Je n’hésiterais à mentionner enfin, pour vraiment faire le tour du propriétaire, les inévitables ballades, toujours aussi uniques, poignantes et viriles à la fois, qui raviront les fans du Titanic. C’est qu’il sait y faire le gaillard, pour faire fondre votre cœur de routier. Quelques accords non saturés (pour plus de finesse je pense) sur "The Blessed Hellride", un p’tit solo bluesy pour vous convaincre d’enlever vos vêtements, et la chose est emballée.
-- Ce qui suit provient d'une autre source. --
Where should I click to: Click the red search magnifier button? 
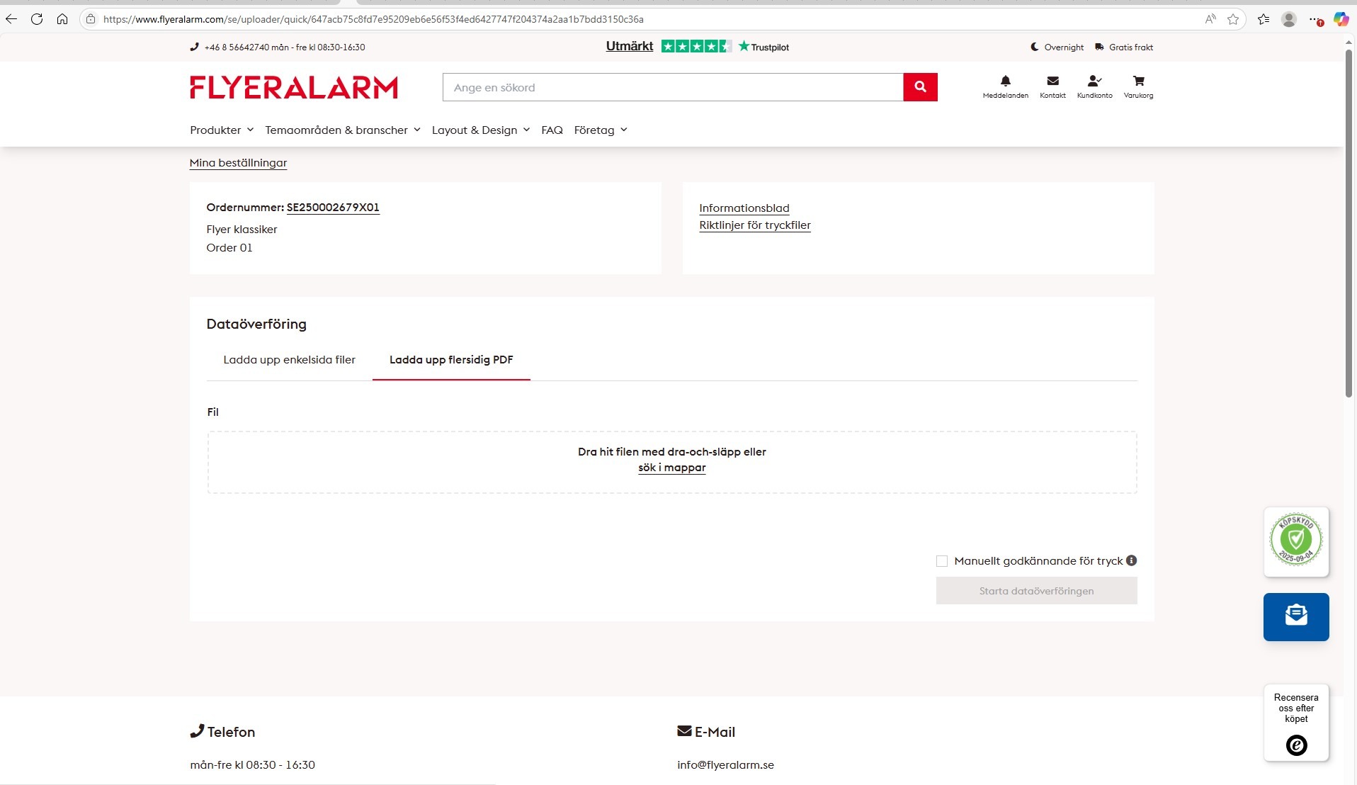tap(920, 87)
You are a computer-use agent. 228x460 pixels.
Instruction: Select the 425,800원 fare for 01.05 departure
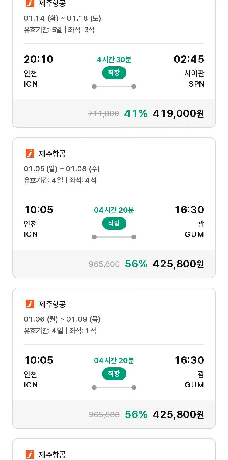click(x=178, y=264)
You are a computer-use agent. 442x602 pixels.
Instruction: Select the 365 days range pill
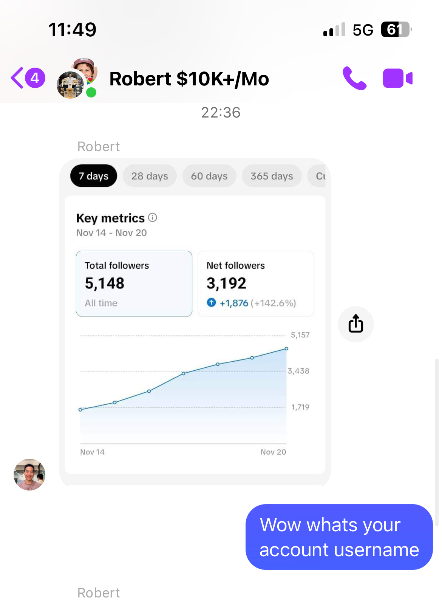(x=272, y=176)
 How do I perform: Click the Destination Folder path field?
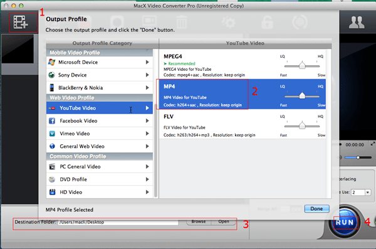pyautogui.click(x=118, y=222)
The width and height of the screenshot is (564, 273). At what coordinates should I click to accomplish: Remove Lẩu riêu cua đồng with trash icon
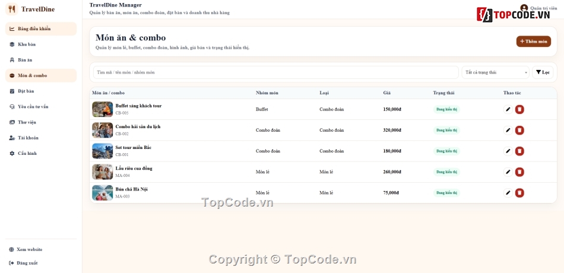tap(519, 172)
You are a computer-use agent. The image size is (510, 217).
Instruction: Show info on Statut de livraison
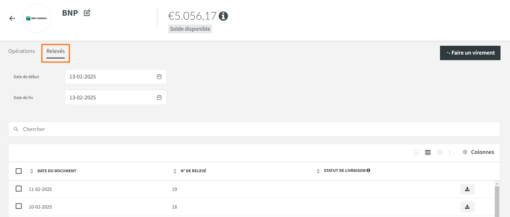pyautogui.click(x=368, y=171)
Si vraiment vous venez de vous enfiler un Slayer juste avant, et que vous n’êtes par conséquent pas prédisposés à la sensiblerie, n’hésitez pas à passer directement à "Dead Meadow" et à ses accords de piano, terriblement romantiques. Là, c’est la crise de larmes assurée.
Quoiqu’il en soit, voilà un bon album de Zakk Wylde. Les métalleux, qui de nos jours préfèrent bouffer du Nightwish ou du Within Temptation à longueur de journée, triste époque, passeront à côté sans même lui jeter un regard, et je ne leur en tiendrais pas rigueur. Il faut dire que le Black Label Society n’est pas taillé pour faire de la vente de masse, mais sa démarche est sincère et authentique, et c’est bien ça qui compte. Les connaisseurs peuvent rajouter un ou deux points à la note sans problème.